Sabático
By Rev. Elizabeth Rechter, Executive Director
A friend of mine who is a musician shared with me his experience when we entered our COVID lockdown. He had never taken a break from preforming since he first began his vocation as a young child. To take time off meant losing the next opportunity to develop in his music. He was burned out, but didn’t have a way to tend to it until the pandemic. His pandemic sabbatical was life changing. Even gifts need rest. He has told me he is happy to be back now with a new sense of joy about his giftedness as a performing artist, and gleeful to be sharing this gift with audiences again.
This July will mark seven years since I became Stillpoint’s executive director. It has been such a great privilege for me, and not without some surprising challenges, like a global pandemic. During the months of July and August, I will be taking a study sabbatical to attend a language school to study Spanish. It will be a sabbatical from my every day work, but also a sabbatical from the English language.
It has long been my desire to become a fluent Spanish speaker, and during the pandemic hours of prayer and discernment, this desire grew stronger and clearer. As a resident of Southern California and especially my city of Santa Ana, I long to communicate in the first language of my neighbors. With new facility with this language, it is my desire to help expand Stillpoint’s offerings of Spiritual Direction in Spanish.
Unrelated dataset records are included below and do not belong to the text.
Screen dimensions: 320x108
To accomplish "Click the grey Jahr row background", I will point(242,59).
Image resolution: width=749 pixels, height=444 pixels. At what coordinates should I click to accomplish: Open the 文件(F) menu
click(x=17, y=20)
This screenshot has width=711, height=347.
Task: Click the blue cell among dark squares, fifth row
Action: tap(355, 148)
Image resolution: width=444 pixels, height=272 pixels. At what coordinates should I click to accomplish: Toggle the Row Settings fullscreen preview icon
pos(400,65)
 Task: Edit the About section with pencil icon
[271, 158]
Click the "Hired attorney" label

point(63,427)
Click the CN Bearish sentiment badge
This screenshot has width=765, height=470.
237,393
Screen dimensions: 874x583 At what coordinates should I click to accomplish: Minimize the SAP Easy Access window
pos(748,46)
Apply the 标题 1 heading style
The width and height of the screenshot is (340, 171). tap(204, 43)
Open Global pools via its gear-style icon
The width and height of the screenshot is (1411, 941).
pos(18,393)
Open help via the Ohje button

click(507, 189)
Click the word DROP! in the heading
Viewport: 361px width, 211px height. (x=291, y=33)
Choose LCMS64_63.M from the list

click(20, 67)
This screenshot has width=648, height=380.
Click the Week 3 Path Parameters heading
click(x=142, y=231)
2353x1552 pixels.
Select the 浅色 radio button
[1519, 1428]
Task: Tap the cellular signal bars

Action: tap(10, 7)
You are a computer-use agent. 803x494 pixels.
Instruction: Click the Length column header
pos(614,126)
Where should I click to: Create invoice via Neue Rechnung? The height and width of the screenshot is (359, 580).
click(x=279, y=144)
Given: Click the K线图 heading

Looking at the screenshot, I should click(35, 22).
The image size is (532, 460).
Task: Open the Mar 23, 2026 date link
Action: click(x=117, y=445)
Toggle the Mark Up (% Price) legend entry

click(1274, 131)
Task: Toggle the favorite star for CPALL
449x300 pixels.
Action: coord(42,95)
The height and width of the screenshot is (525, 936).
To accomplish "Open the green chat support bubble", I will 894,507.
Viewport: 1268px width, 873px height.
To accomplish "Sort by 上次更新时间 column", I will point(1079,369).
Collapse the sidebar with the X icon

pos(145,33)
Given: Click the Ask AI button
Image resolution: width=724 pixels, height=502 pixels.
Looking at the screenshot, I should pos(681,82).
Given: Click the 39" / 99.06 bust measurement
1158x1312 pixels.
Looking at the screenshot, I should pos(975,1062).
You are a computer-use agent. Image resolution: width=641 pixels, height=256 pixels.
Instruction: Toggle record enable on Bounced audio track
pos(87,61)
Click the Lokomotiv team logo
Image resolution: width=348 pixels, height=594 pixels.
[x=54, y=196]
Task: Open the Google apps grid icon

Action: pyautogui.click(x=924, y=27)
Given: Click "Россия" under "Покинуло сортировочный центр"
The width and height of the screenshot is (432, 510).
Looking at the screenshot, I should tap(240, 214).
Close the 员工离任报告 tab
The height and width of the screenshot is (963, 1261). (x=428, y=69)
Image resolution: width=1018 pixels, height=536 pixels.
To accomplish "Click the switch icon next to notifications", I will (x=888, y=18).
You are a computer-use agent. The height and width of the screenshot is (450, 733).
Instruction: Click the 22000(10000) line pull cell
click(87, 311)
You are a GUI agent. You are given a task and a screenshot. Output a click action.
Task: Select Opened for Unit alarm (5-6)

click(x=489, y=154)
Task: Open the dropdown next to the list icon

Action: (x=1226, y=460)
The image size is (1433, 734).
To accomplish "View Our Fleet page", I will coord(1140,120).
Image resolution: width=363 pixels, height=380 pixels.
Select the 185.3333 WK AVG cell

The word sabbatical literally means ‘of the sabbath’. It grows out of the wisdom of the weekly Sabbath, when six days you shall work and on the seventh day you will rest from all your work. The Sabbath rest is meant to free us, week after week, by fasting from our identification as employees of the world, and resting in our truest identity as loved ones of God. On the seventh day, God rested. Made in the image of God, this is meant to be our schedule as well.
Yeshua said: If you do not fast from the world, you will not find the Kingdom.
If you do not celebrate the Sabbath as a Sabbath, you will not know the Father.
-The Gospel of Thomas
Scripture also teaches in the holiness code of Leviticus: six years you shall sow your field, and six years you shall prune your vineyard, and gather in their yield; but in the seventh year there shall be a sabbath of complete rest for the land, a sabbath for the LORD: you shall not sow your field or prune your vineyard. Lev. 25:3-4
The vinedresser and the vine must rest. Both must lay fallow from putting out, producing, bringing forth harvest. The ground under us, the soil that feeds the plant, nurtures the root system, brings forth the blossom, must be restored. We know this even from our potted plants. It is not enough that we are watered regularly, not enough that fertilizer is added on occasion. For growing things to prosper, on occasion they must be repotted and ground replenished.
For some, the global pandemic created a forced sabbatical. It couldn’t be business as usual. I wonder what gift you might have received in the sabbatical not of your own choosing?
I am grateful to Stillpoint for allowing me this rest and opportunity, and for the able Board, Staff and Faculty who will care for our work while I am away. It is my hope that, upon my return, I might encourage those of you who speak Spanish to join me in opening wider Stillpoint’s doors to those whose first language is Spanish. We are hoping, for instance to offer our Spiritual Journey program in Spanish in the Fall of 2023, and will be looking for participants and spiritual directors who have the gifts to lead a Spiritual Journey class.